→ **Data for processing**:
..............................

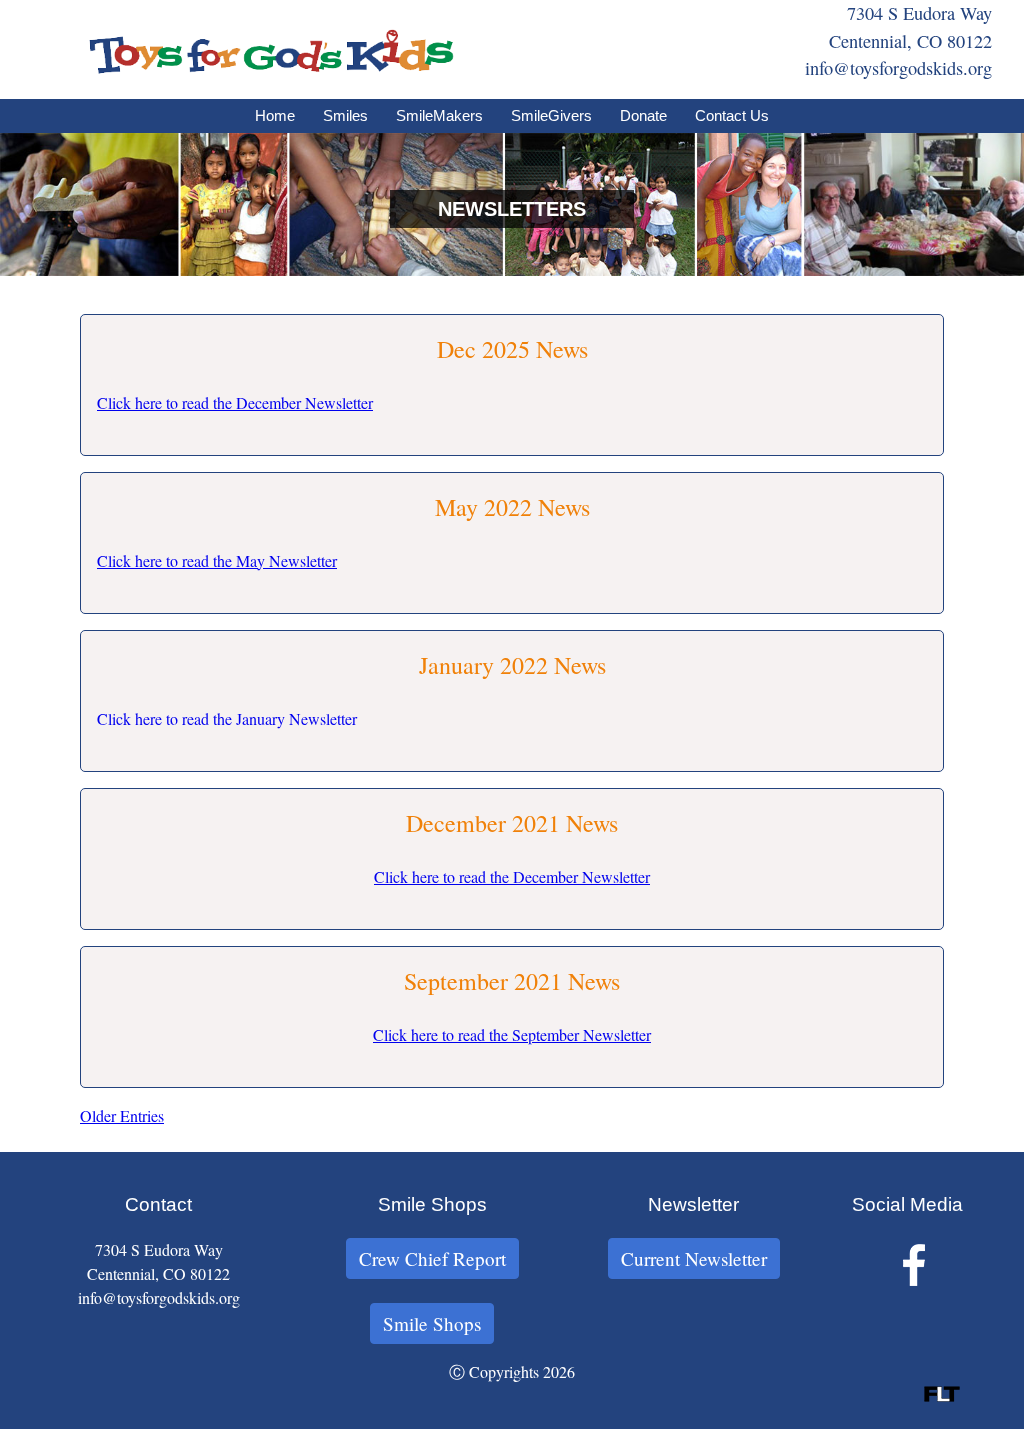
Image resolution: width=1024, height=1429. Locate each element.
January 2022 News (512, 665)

..............................

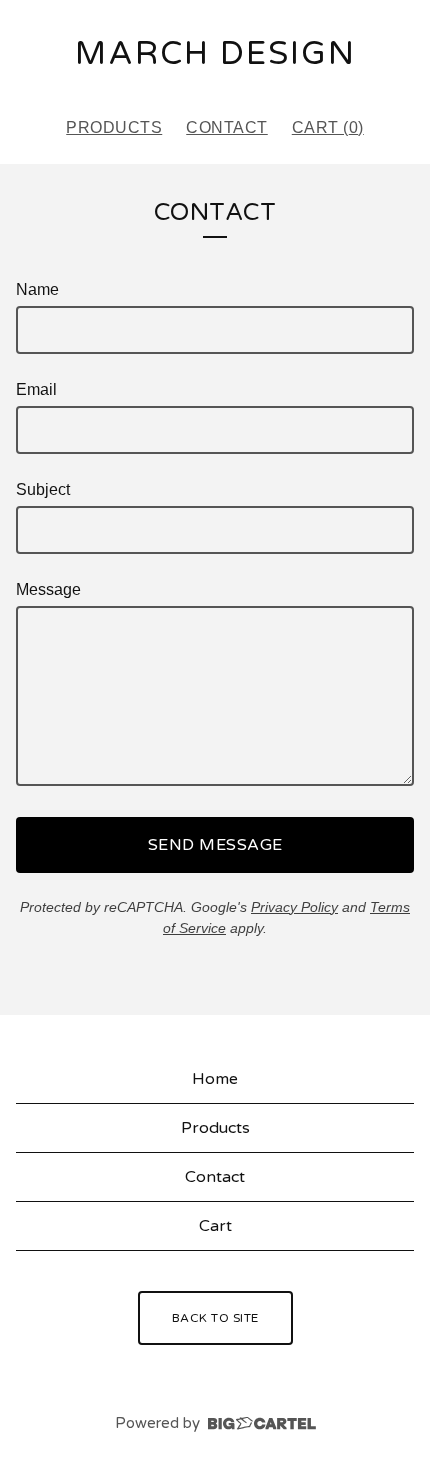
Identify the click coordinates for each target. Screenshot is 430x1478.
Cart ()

..............................

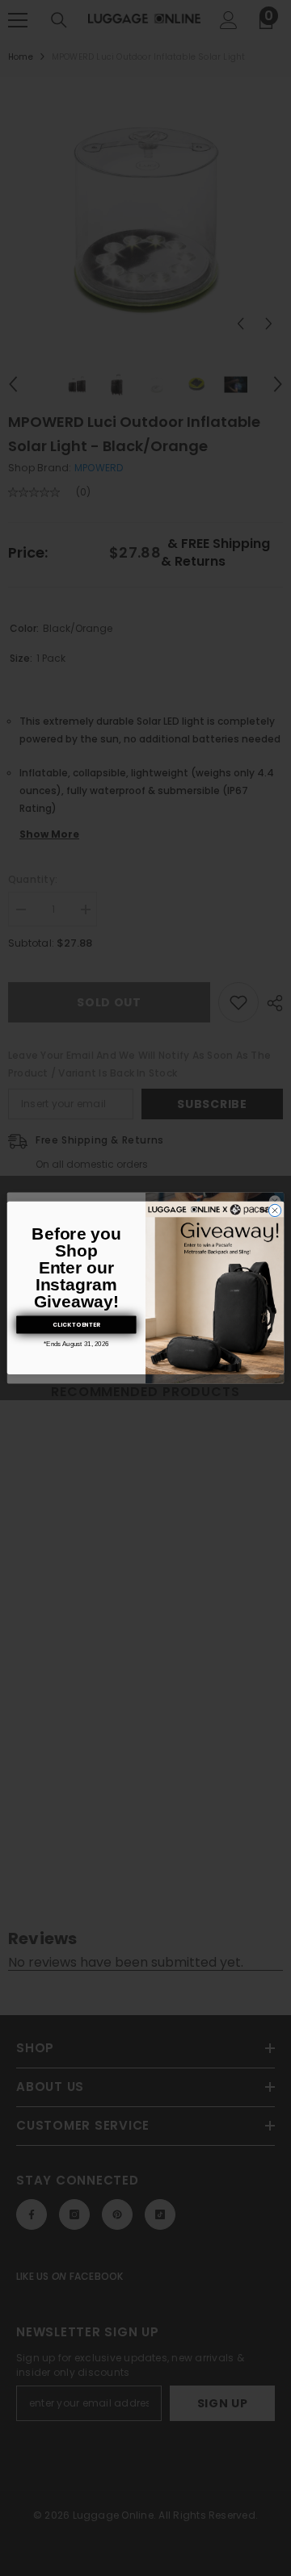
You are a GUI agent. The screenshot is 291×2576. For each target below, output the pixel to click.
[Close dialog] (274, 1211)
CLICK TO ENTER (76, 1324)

..............................

→ **Exercise brief**: Report how many lines in the data above contain "each", without any other words.

→ **Output of the exercise**: 3